[Start of Attachment]

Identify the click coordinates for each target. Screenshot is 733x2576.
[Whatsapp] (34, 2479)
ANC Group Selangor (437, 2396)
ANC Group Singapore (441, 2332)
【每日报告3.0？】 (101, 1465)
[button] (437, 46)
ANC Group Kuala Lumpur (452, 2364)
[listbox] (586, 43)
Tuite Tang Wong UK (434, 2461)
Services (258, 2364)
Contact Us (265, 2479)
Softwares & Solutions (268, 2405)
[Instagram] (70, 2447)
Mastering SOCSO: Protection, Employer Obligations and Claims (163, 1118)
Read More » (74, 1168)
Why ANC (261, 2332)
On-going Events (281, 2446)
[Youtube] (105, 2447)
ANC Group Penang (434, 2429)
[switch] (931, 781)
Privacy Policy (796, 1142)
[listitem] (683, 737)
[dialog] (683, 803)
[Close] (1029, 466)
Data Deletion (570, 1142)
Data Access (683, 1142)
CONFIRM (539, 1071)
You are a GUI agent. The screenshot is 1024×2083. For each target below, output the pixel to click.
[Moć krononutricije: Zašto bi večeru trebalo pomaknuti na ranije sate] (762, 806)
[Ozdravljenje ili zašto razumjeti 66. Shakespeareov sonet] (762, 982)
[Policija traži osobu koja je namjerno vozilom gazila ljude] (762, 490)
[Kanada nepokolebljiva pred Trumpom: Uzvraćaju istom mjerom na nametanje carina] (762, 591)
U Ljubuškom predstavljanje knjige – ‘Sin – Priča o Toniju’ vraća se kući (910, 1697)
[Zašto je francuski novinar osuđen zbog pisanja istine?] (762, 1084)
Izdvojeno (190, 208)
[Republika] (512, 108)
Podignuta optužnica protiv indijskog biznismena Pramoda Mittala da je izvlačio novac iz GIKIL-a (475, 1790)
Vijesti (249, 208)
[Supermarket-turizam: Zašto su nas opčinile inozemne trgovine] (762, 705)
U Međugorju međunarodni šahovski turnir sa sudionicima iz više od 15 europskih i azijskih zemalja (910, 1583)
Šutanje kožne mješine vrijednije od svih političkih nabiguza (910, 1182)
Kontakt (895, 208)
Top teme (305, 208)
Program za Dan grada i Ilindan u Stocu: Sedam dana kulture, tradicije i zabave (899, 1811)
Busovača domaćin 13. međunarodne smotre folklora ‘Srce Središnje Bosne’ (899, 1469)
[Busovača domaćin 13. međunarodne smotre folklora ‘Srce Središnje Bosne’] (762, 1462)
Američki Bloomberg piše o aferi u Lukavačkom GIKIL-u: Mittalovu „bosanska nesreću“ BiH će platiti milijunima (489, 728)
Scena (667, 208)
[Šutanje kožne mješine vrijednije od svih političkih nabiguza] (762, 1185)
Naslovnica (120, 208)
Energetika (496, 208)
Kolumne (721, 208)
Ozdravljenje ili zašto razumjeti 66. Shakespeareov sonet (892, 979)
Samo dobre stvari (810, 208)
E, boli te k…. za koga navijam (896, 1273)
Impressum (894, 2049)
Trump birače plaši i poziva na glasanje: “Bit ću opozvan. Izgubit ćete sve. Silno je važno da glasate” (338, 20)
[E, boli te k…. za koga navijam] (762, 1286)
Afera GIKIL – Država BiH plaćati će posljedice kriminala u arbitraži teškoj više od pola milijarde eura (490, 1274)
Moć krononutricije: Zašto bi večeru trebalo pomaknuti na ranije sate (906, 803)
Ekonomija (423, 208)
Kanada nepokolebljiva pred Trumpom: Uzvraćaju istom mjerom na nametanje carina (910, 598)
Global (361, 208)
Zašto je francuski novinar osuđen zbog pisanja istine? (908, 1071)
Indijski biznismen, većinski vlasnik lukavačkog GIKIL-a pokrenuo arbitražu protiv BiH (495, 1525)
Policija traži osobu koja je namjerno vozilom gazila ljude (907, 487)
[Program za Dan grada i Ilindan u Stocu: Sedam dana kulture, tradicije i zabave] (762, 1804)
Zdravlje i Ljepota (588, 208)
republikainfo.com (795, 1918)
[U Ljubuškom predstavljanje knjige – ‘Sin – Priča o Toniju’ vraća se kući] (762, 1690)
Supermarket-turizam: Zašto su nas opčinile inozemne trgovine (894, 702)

[End of Attachment]

# WHAT IS REQUIRED
Copy out the material in full, exactly as it reads.

# RESPONSE AREA
Identify the click coordinates for each target. Screenshot is 733x2576.
[Whatsapp] (34, 2479)
ANC Group Selangor (437, 2396)
ANC Group Singapore (441, 2332)
【每日报告3.0？】 (101, 1465)
[button] (437, 46)
ANC Group Kuala Lumpur (452, 2364)
[listbox] (586, 43)
Tuite Tang Wong UK (434, 2461)
Services (258, 2364)
Contact Us (265, 2479)
Softwares & Solutions (268, 2405)
[Instagram] (70, 2447)
Mastering SOCSO: Protection, Employer Obligations and Claims (163, 1118)
Read More » (74, 1168)
Why ANC (261, 2332)
On-going Events (281, 2446)
[Youtube] (105, 2447)
ANC Group Penang (434, 2429)
[switch] (931, 781)
Privacy Policy (796, 1142)
[listitem] (683, 737)
[dialog] (683, 803)
[Close] (1029, 466)
Data Deletion (570, 1142)
Data Access (683, 1142)
CONFIRM (539, 1071)
You are a GUI agent. The screenshot is 1024×2083. For each target below, output the pixel to click.
[Moć krononutricije: Zašto bi večeru trebalo pomaknuti na ranije sate] (762, 806)
[Ozdravljenje ili zašto razumjeti 66. Shakespeareov sonet] (762, 982)
[Policija traži osobu koja je namjerno vozilom gazila ljude] (762, 490)
[Kanada nepokolebljiva pred Trumpom: Uzvraćaju istom mjerom na nametanje carina] (762, 591)
U Ljubuškom predstavljanje knjige – ‘Sin – Priča o Toniju’ vraća se kući (910, 1697)
[Zašto je francuski novinar osuđen zbog pisanja istine?] (762, 1084)
Izdvojeno (190, 208)
[Republika] (512, 108)
Podignuta optužnica protiv indijskog biznismena Pramoda Mittala da je izvlačio novac iz GIKIL-a (475, 1790)
Vijesti (249, 208)
[Supermarket-turizam: Zašto su nas opčinile inozemne trgovine] (762, 705)
U Međugorju međunarodni šahovski turnir sa sudionicima iz više od 15 europskih i azijskih zemalja (910, 1583)
Šutanje kožne mješine vrijednije od svih političkih nabiguza (910, 1182)
Kontakt (895, 208)
Top teme (305, 208)
Program za Dan grada i Ilindan u Stocu: Sedam dana kulture, tradicije i zabave (899, 1811)
Busovača domaćin 13. međunarodne smotre folklora ‘Srce Središnje Bosne’ (899, 1469)
[Busovača domaćin 13. međunarodne smotre folklora ‘Srce Središnje Bosne’] (762, 1462)
Američki Bloomberg piše o aferi u Lukavačkom GIKIL-u: Mittalovu „bosanska nesreću“ BiH će platiti milijunima (489, 728)
Scena (667, 208)
[Šutanje kožne mješine vrijednije od svih političkih nabiguza] (762, 1185)
Naslovnica (120, 208)
Energetika (496, 208)
Kolumne (721, 208)
Ozdravljenje ili zašto razumjeti 66. Shakespeareov sonet (892, 979)
Samo dobre stvari (810, 208)
E, boli te k…. za koga navijam (896, 1273)
Impressum (894, 2049)
Trump birače plaši i poziva na glasanje: “Bit ću opozvan. Izgubit ćete sve. Silno je važno da glasate” (338, 20)
[E, boli te k…. za koga navijam] (762, 1286)
Afera GIKIL – Država BiH plaćati će posljedice kriminala u arbitraži teškoj više od pola milijarde eura (490, 1274)
Moć krononutricije: Zašto bi večeru trebalo pomaknuti na ranije sate (906, 803)
Ekonomija (423, 208)
Kanada nepokolebljiva pred Trumpom: Uzvraćaju istom mjerom na nametanje carina (910, 598)
Global (361, 208)
Zašto je francuski novinar osuđen zbog pisanja istine? (908, 1071)
Indijski biznismen, većinski vlasnik lukavačkog GIKIL-a pokrenuo arbitražu protiv BiH (495, 1525)
Policija traži osobu koja je namjerno vozilom gazila ljude (907, 487)
[Program za Dan grada i Ilindan u Stocu: Sedam dana kulture, tradicije i zabave] (762, 1804)
Zdravlje i Ljepota (588, 208)
republikainfo.com (795, 1918)
[U Ljubuškom predstavljanje knjige – ‘Sin – Priča o Toniju’ vraća se kući] (762, 1690)
Supermarket-turizam: Zašto su nas opčinile inozemne trgovine (894, 702)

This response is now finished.